* Work to do: Please write out the records from the first line through the line containing "(x=1162, y=34)", changing "global search" to "site search" and keeping everything else the same.

Stored entries:
..............................
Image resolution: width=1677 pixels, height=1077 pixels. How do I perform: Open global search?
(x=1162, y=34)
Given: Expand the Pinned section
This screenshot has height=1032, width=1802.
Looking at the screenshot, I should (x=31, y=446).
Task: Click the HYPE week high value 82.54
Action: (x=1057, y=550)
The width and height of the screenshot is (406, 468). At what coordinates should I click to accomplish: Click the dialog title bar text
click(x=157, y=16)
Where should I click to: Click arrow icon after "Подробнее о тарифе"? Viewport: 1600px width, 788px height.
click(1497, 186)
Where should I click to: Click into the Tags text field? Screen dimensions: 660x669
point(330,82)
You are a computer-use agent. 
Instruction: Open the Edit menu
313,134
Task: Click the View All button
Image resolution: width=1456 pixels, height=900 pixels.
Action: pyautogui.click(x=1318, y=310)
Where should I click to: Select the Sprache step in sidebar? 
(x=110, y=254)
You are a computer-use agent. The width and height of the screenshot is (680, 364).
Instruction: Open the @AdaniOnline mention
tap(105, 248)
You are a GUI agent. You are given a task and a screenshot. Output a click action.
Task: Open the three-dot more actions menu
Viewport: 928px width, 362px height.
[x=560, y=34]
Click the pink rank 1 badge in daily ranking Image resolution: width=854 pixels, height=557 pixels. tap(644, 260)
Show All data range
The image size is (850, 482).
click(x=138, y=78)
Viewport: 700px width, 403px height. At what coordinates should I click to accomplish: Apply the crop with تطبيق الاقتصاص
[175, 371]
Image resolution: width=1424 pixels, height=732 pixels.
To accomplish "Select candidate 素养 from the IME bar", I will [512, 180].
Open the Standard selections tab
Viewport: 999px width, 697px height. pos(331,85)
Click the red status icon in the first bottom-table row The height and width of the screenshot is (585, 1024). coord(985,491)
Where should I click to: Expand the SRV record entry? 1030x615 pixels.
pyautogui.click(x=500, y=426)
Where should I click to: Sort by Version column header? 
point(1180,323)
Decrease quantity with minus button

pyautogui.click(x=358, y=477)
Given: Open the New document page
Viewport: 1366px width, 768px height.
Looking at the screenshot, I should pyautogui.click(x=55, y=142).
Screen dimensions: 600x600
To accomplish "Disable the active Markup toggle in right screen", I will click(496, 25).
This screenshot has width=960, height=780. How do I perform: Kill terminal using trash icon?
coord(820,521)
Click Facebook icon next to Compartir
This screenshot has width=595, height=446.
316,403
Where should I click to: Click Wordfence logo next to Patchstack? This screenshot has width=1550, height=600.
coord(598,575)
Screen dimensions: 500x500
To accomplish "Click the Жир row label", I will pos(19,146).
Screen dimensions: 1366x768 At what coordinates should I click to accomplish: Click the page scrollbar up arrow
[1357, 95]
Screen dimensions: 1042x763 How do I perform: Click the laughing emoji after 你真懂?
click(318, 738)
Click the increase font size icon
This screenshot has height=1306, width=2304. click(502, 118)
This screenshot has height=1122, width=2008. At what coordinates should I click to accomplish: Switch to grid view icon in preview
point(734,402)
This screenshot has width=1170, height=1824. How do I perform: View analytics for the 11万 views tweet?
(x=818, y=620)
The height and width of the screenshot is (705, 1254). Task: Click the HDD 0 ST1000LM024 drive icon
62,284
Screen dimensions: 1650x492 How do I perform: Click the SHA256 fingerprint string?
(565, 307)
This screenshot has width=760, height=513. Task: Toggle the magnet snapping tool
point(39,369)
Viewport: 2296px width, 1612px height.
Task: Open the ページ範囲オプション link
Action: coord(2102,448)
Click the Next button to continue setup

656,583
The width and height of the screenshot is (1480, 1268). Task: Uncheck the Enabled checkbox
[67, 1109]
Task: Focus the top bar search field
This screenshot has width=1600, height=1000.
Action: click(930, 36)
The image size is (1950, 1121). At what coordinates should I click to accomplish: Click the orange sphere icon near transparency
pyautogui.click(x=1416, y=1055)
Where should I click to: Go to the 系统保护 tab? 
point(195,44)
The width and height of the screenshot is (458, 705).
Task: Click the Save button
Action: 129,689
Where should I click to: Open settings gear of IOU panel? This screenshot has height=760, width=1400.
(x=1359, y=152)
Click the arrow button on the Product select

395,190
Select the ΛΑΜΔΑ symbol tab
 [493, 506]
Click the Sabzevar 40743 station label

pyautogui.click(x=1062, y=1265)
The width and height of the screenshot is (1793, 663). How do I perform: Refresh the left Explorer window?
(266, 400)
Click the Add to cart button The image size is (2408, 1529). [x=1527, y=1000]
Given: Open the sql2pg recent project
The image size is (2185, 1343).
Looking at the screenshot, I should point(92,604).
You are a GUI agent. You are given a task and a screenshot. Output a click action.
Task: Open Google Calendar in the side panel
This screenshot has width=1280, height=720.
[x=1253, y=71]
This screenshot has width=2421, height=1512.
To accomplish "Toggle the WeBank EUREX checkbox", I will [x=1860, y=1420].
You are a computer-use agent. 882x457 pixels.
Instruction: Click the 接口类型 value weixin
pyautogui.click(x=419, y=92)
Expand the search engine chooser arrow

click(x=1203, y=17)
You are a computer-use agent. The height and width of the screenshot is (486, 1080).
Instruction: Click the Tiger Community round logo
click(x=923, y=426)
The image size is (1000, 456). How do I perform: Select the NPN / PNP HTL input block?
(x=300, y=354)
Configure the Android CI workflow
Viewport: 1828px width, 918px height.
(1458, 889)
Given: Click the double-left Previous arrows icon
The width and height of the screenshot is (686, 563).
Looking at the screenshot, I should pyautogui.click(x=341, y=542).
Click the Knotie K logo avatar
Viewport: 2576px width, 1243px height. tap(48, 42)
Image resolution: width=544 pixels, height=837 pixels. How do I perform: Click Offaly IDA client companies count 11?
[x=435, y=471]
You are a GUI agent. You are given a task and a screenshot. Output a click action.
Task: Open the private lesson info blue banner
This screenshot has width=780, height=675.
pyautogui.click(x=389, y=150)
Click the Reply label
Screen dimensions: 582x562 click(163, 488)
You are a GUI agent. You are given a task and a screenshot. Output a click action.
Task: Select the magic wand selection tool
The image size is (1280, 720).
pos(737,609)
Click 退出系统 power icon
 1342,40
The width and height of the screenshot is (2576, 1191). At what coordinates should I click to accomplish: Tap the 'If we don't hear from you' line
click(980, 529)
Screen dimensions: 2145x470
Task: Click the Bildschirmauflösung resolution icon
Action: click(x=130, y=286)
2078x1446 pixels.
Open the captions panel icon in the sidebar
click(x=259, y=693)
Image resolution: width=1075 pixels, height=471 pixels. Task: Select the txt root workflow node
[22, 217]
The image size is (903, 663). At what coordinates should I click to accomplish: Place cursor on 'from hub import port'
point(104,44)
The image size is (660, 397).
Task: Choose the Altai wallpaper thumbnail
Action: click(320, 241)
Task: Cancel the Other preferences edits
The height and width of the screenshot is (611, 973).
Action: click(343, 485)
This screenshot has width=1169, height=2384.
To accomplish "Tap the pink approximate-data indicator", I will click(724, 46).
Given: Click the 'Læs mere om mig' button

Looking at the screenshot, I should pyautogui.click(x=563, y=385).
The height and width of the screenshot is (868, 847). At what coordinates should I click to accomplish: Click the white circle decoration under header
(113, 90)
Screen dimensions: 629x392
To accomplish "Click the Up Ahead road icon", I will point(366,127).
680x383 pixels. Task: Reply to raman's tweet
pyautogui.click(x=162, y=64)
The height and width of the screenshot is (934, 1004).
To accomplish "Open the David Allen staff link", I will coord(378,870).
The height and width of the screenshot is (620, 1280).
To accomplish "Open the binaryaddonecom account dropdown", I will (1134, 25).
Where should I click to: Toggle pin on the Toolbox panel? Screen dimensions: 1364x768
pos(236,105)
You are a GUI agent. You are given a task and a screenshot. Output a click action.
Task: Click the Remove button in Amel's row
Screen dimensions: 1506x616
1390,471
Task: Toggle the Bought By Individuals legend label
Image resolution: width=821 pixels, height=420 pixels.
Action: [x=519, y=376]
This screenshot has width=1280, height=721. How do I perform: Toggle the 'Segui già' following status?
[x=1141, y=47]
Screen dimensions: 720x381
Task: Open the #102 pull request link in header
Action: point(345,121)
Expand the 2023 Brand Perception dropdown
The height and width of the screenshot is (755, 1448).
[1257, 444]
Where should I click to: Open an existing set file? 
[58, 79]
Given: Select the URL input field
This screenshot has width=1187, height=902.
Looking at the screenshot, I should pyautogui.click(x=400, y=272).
..............................
* Complete response:
Image resolution: width=1677 pixels, height=1077 pixels. How do I perform: Open site search?
(x=1162, y=34)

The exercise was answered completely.